Rejoice in the Lamb – and other pets

I recently had the privilege of meeting someone who gave a presentation in which he proposed that vegetarianism should be adopted by Christians as part of their missional agenda to care for creation. He cited the harm done to the environment by beef farming in particular, not to mention the health challenges posed to individuals by the consumption of processed meat. It was a compelling argument, though sadly not strong enough for me to forego the Sunday roast…

White Rabit picture

What it did do, however, was make me reconsider my pet. It makes good sense to care for animals well, to sustain and nurture our fellow creatures. Our rabbit Snuffles is a wonderful source of comfort to me. We got him as a gift to the children one Christmas, but he’s basically my pet. At least, I’m the primary care giver. I’m the one who feeds and waters him, puts him to bed at night, lets him in and out of the house in the day, and who sits on the kitchen floor with him for long spells of bunny-human time. As a result, it’s most rewarding when it’s my ankles he comes to lick, and my feet he lays his head on under the kitchen table. He is delightful to contemplate, is warm and soft, and he softens my heart when I spend time with him. I honestly thank God for Snuffles.

It is of course no accident that we should feel this way about our furred friends. Animals have provided companionship to humans for millennia. It’s requires responsibility, not to mention some expense, but animals are truly gifts from God. Snuffles may have a brain the size of a plum but he shows the same signs of life as a human; he responds to affection and renders it back, shows fear, contentment, playfulness and distinct cheekiness. He makes no sound, but his physical presence reminds me to slow down and contemplate.

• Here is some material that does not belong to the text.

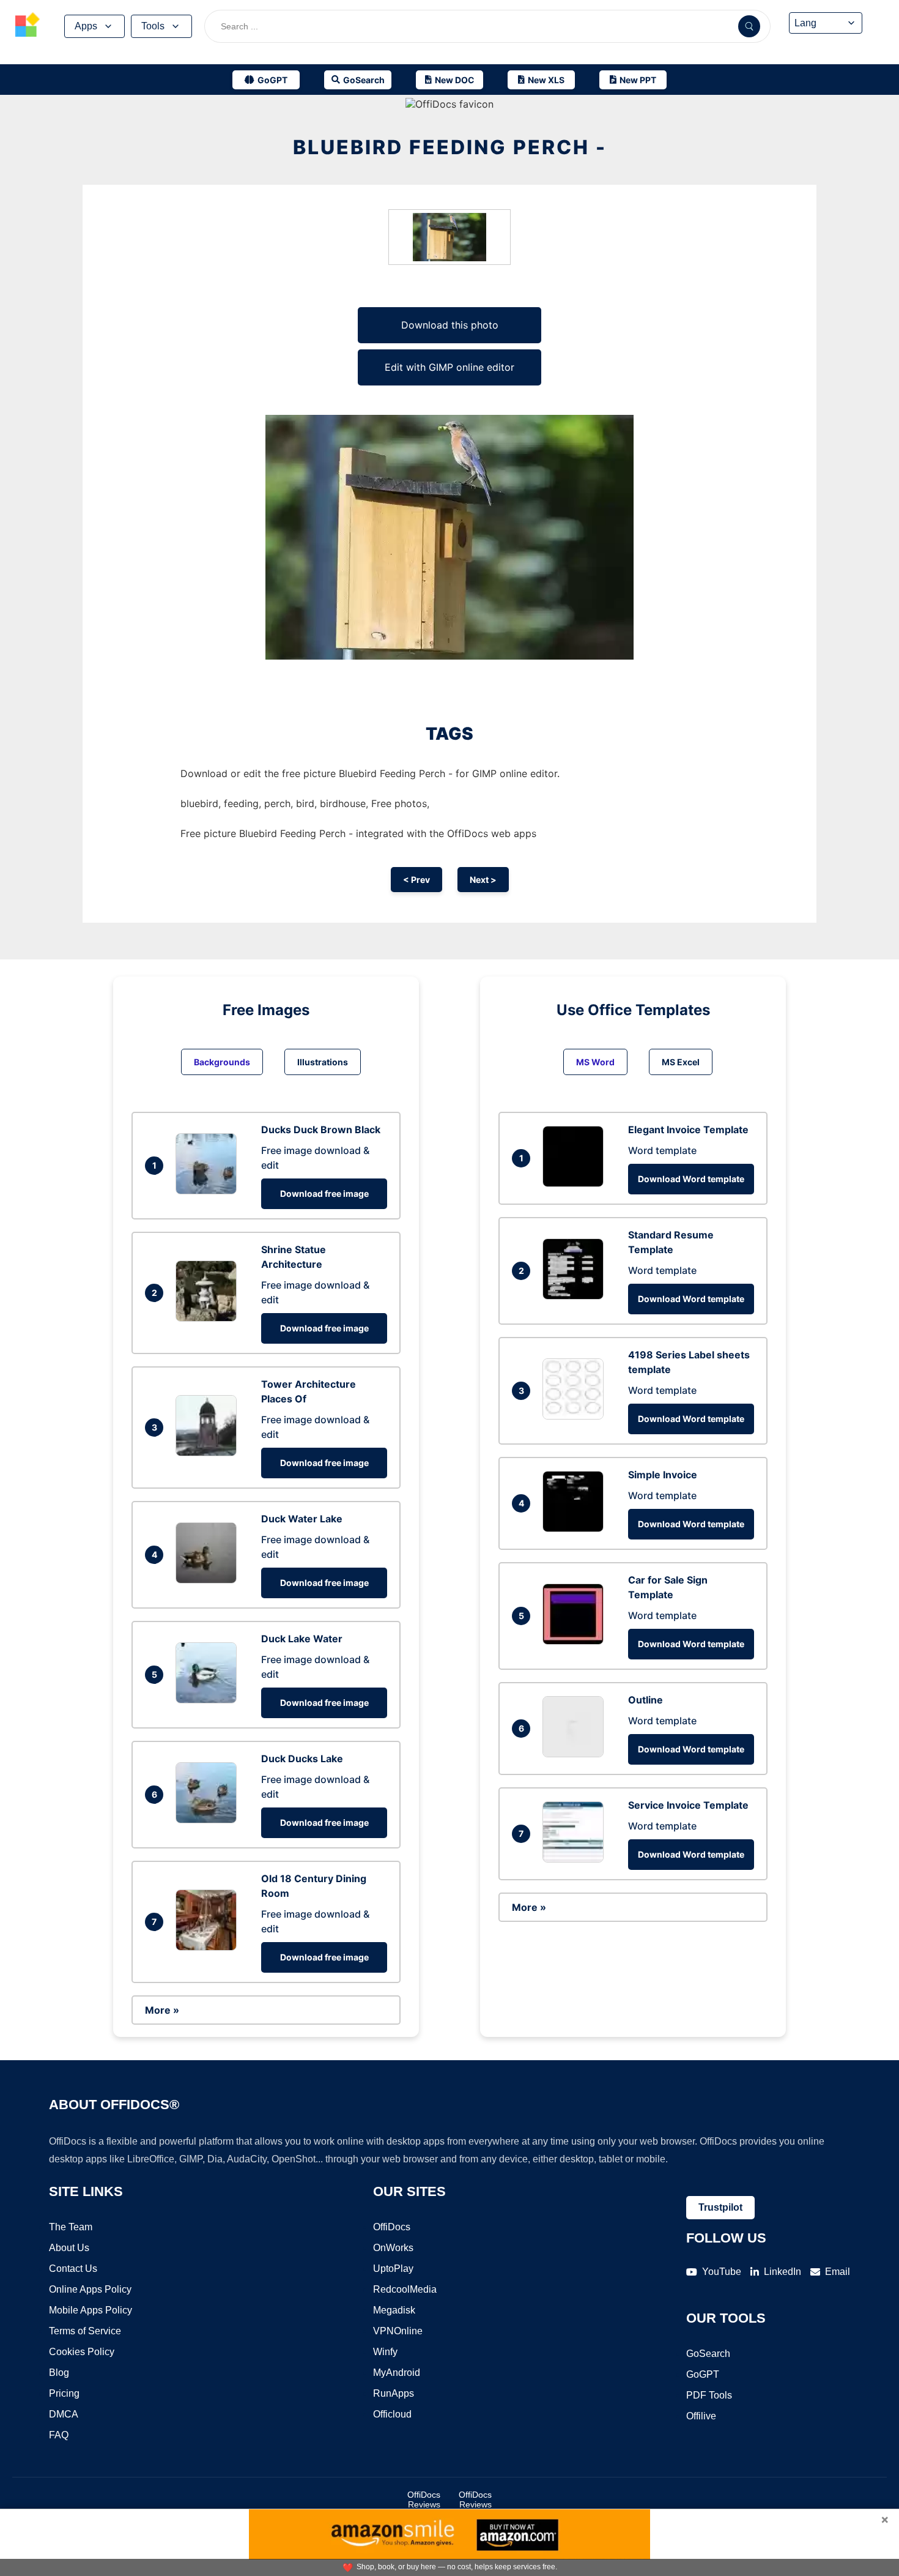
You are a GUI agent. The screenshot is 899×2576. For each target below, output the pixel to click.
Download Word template (691, 1179)
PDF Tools (709, 2395)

I’m not sure it’s in me to pen a poem to Snuffles. Perhaps I can borrow from what the inspired composer Benjamin Britten wrote of his cat instead:

For I will consider my cat Jeoffry.
For he is the servant of the living God.
Duly and daily serving him.
For at the first glance
Of the glory of God in the East
He worships in his way.
For this is done by wreathing his body
Seven times round with elegant quickness.
For he knows that God is his saviour.
For God has bless’d him
In the variety of his movements.
For there is nothing sweeter
Than his peace when at rest.
(From Rejoice in the Lamb)

If it’s true for Jeoffry, it is true of Snuffles: there is something of sweetness, worship, peace and rest here; things I enjoy, things the world needs.